A Residual Based A Posteriori Error Estimators for AFC Schemes for Convection-Diffusion Equations
Abhinav Jha
TL;DR
This paper develops two a posteriori error estimators for AFC schemes solving stationary Convection-Diffusion-Reaction problems: a residual-based estimator giving a global energy-norm upper bound and an AFC-SUPG-based estimator that leverages the SUPG solution for diffusion-robust bounds. The authors prove a global bound in the energy norm with computable components and derive a formal local lower bound, highlighting limitations in diffusion-robustness and the influence of limiters. Numerical experiments in two dimensions demonstrate how the estimators drive adaptive refinement, compare Kuzmin and BJK limiters, and reveal that the AFC-SUPG-energy approach generally yields better effectivity while AFC-energy can offer superior refinement behavior in convection-dominated regimes.

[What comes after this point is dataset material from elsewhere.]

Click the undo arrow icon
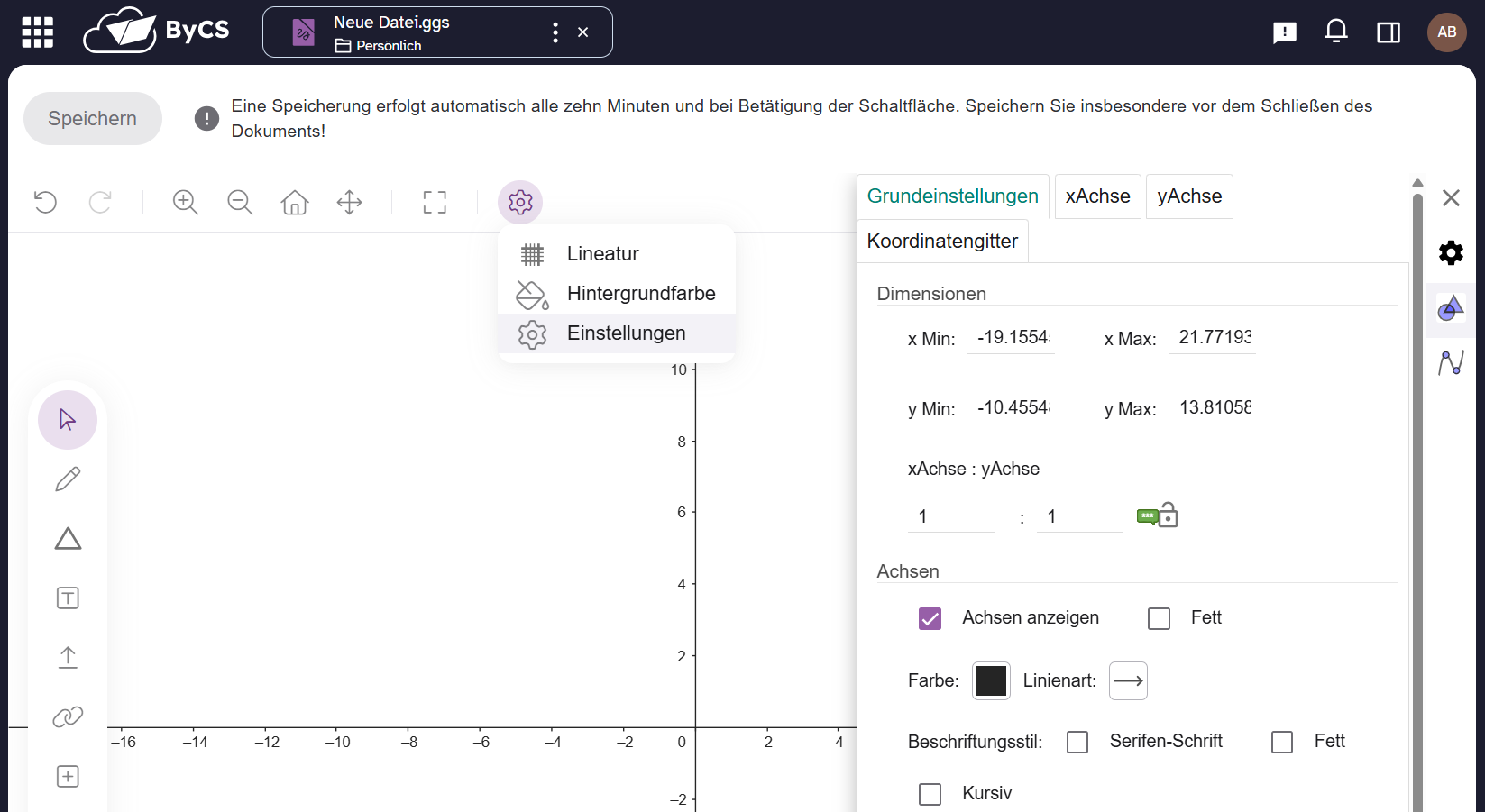This screenshot has height=812, width=1485. 45,202
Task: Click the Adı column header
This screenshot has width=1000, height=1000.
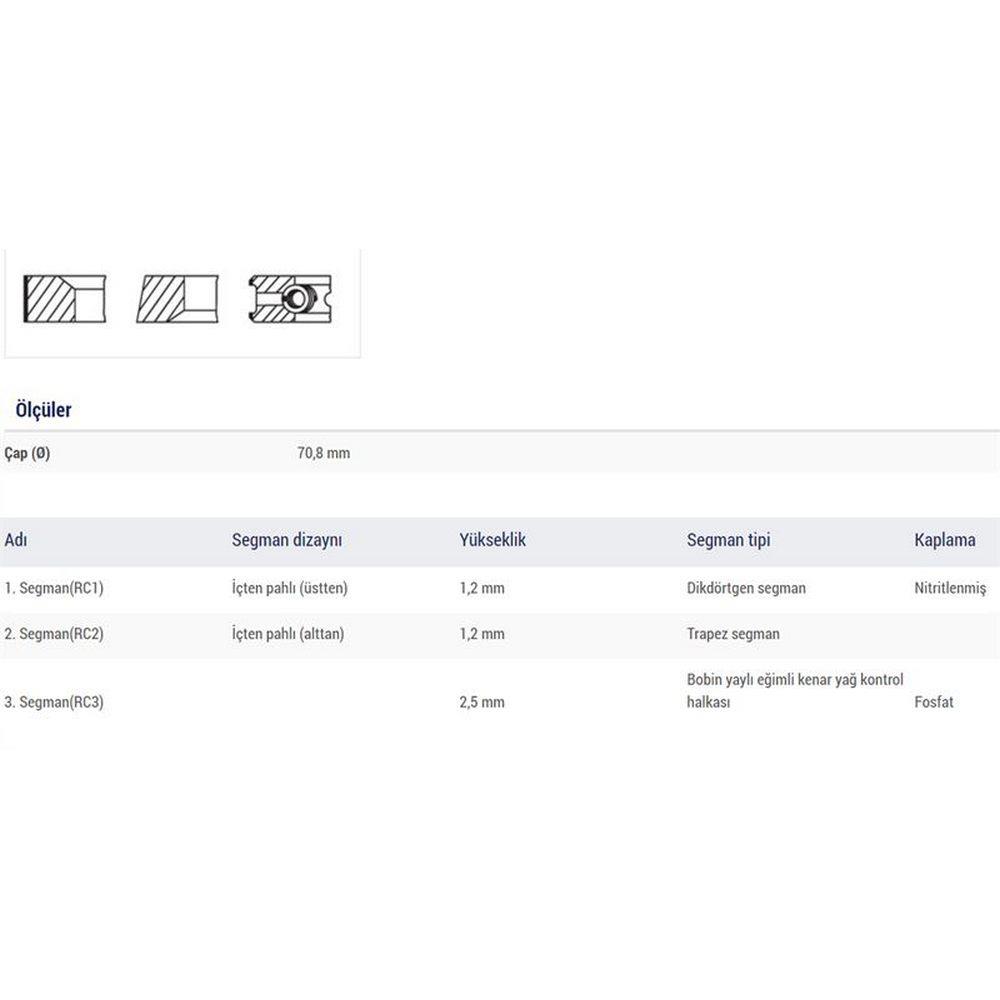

The work provides practical guidance for selecting limiters and adaptive strategies, while outlining directions for robustness improvements and extensions to hanging-node grids and 3D problems.
Abstract
In this work, we propose a residual-based a posteriori error estimator for algebraic flux-corrected (AFC) schemes for stationary convection-diffusion equations. A global upper bound is derived for the error in the energy norm for a general choice of the limiter, which defines the nonlinear stabilization term. In the diffusion-dominated regime, the estimator has the same convergence properties as the true error. A second approach is discussed, where the upper bound is derived in a posteriori way using the Streamline Upwind Petrov Galerkin (SUPG) estimator proposed in \cite{JN13}. Numerical examples study the effectivity index and the adaptive grid refinement for two limiters in two dimensions.